Client-Server: API Architectures Overview
This document gives a quick summary of API architecture choices in the context of
client-server systems. For deep-dives, see the separate api-architectures research.
REST
- Model: Stateless request-response over HTTP.
- Format: JSON (text), human-readable, wide tooling support (curl, Postman, OpenAPI).
- Caching: Excellent — HTTP caching headers, CDN-friendly, browser cache works natively.
- Best for: Public APIs, CRUD operations, cacheable resources, wide client diversity.
- Limitation: Over/under-fetching, multiple round-trips for related data, no real-time.
Strengths in production:
- Horizontally scalable with no server-side session state.
- Any language, proxy, or tool can consume it without special runtime.
- Versioning is straightforward via URL path (/v1/, /v2/).
GraphQL
- Model: Schema-driven query language. Client specifies the exact data shape it needs.
- Format: JSON over HTTP POST (or GET for persisted queries).
- Caching: Hard by default — POST is not cached by CDN. Use persisted queries to work around this.
- Best for: Frontend-heavy apps with varied data needs, mobile clients with bandwidth limits.
- Limitation: Query complexity attacks (unbounded nested queries), N+1 resolver problem, harder HTTP caching, requires strict schema discipline.
When it pays off: A mobile client that needs only 6 of 47 fields from a REST endpoint saves ~87% payload. With multiple REST calls replaced by one GraphQL query, round-trip latency also drops.
gRPC
- Model: Remote Procedure Call with strongly typed contracts (protobuf), HTTP/2 transport.
- Format: Binary (protobuf) — typically 3–10× smaller than equivalent JSON payloads.
- Caching: Hard — binary POST, not CDN-friendly.
- Best for: Internal microservice communication, high-throughput pipelines, streaming, polyglot service meshes.
- Limitation: No native browser support (requires grpc-web proxy), complex toolchain, protobuf schema management overhead.
Streaming modes:
| Mode | Direction | Example use case |
|---|---|---|
| Unary | Client → Server (one call) | Standard RPC |
| Server streaming | Server → Client | Live feed, query results |
| Client streaming | Client → Server | File upload, sensor batch |
| Bidirectional | Both | Real-time coordination |
WebSocket
- Model: Persistent full-duplex TCP connection upgraded from HTTP.
- Format: JSON or binary frames (application-defined protocol).

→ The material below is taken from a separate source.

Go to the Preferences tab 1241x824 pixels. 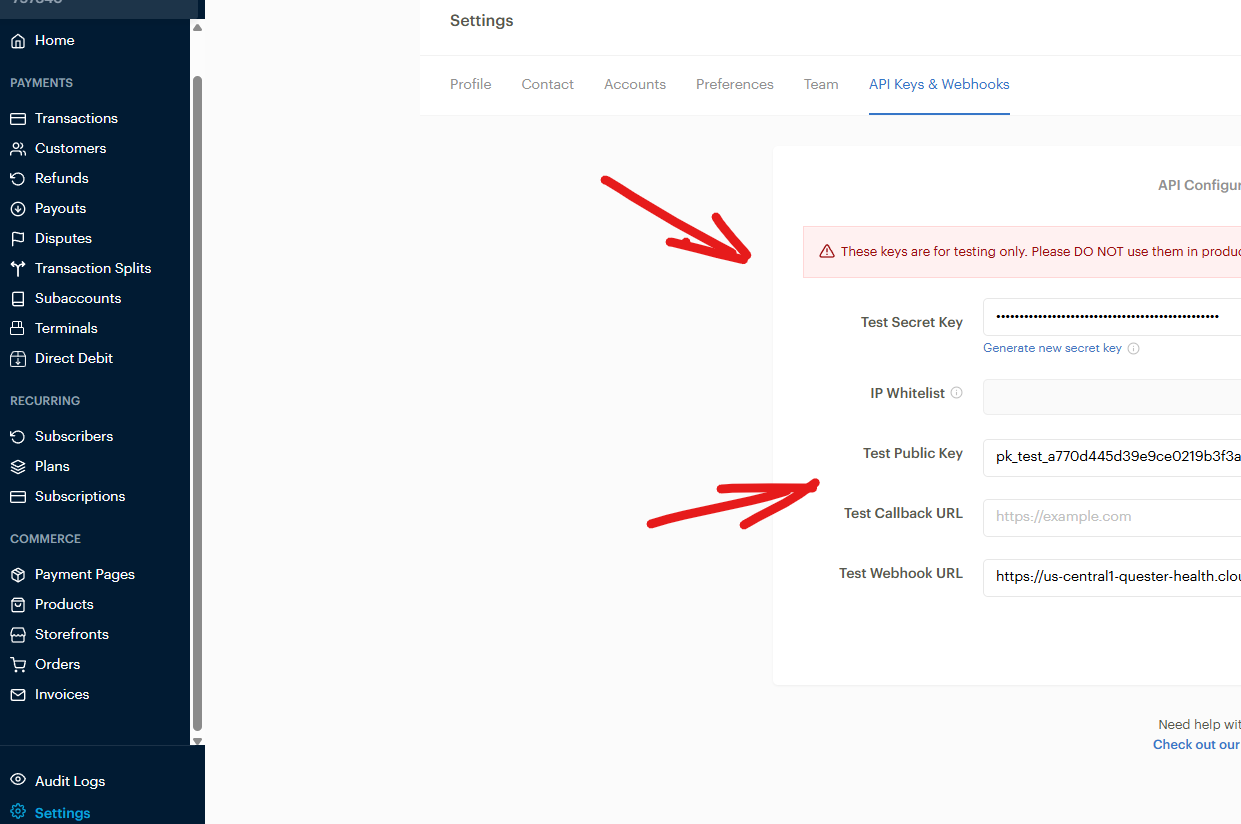[734, 85]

- Caching: Not applicable — event-driven, not request-response.
- Best for: Real-time bidirectional features — chat, live dashboards, gaming, collaborative editing.
- Limitation: Stateful connections are harder to scale horizontally. Load balancers need sticky sessions. No guaranteed delivery without application-level protocol on top.

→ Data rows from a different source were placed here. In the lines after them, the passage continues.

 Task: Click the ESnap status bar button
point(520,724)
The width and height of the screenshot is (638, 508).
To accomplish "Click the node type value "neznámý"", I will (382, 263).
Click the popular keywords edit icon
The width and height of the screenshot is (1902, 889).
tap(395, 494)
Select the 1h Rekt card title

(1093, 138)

Scale concern: 10 000 concurrent WebSocket connections consume significant server memory (each connection holds a goroutine / thread / descriptor). Plan capacity carefully.
SSE (Server-Sent Events)
- Model: One-way server-to-client stream over standard HTTP (
text/event-stream). - Format: Plain text, newline-delimited event fields.

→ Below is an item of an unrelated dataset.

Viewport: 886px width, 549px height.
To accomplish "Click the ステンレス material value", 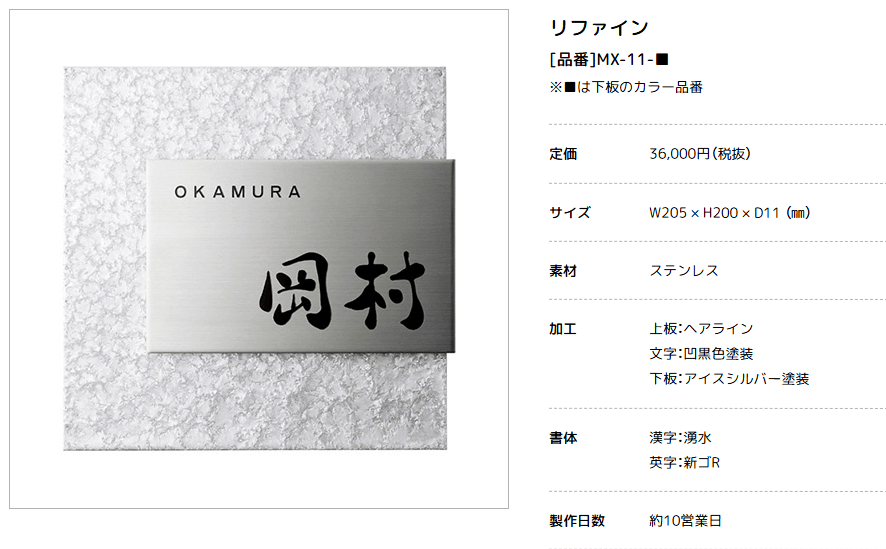I will [684, 271].
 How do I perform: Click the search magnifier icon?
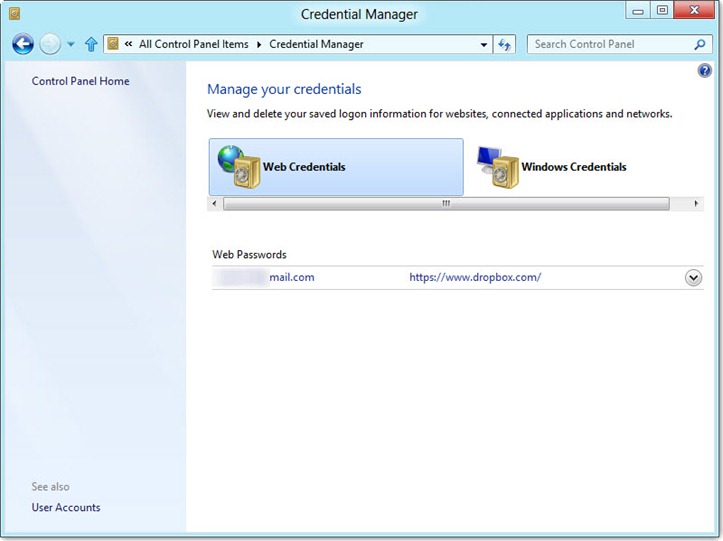coord(700,44)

- Best for: Simple server-push use cases — notifications, progress bars, log tailing.
- Limitation: Client-to-server communication still requires a separate REST call. Not suitable for bidirectional or high-frequency event flows.
Why prefer SSE over WebSocket for simple push: SSE works over plain HTTP/2, uses standard reconnection logic, and requires no special infrastructure. Simpler to operate and monitor than a WebSocket service.
Selection Guide
| Need | Best Choice |
|---|---|
| Public CRUD API | REST |
| Flexible frontend queries | GraphQL |
| Internal service calls | gRPC |
| Real-time bidirectional | WebSocket |
| Simple server push | SSE |
| Large binary data transfers | gRPC streaming or REST multipart |
| Mobile on variable networks | GraphQL + HTTP/3 |
| Existing REST, add real-time | REST + SSE (avoid full rewrite) |
Real-World Hybrid Example
A production system often uses multiple styles together:
Browser → GraphQL (flexible queries, reduces over-fetch)
Mobile app → GraphQL over HTTP/3 (bandwidth savings + QUIC resilience)
Service A → B → gRPC (low latency, binary, streaming)
Notifications → SSE (simple server push)
Live collab → WebSocket (bidirectional, low latency)
Partner API → REST (versioned, widely consumable)
Rule: choose REST unless you have a specific measured reason to choose otherwise. Add GraphQL when clients have divergent field needs. Add gRPC when internal latency and payload size become bottlenecks. Add WebSocket or SSE only when HTTP polling is not fast enough.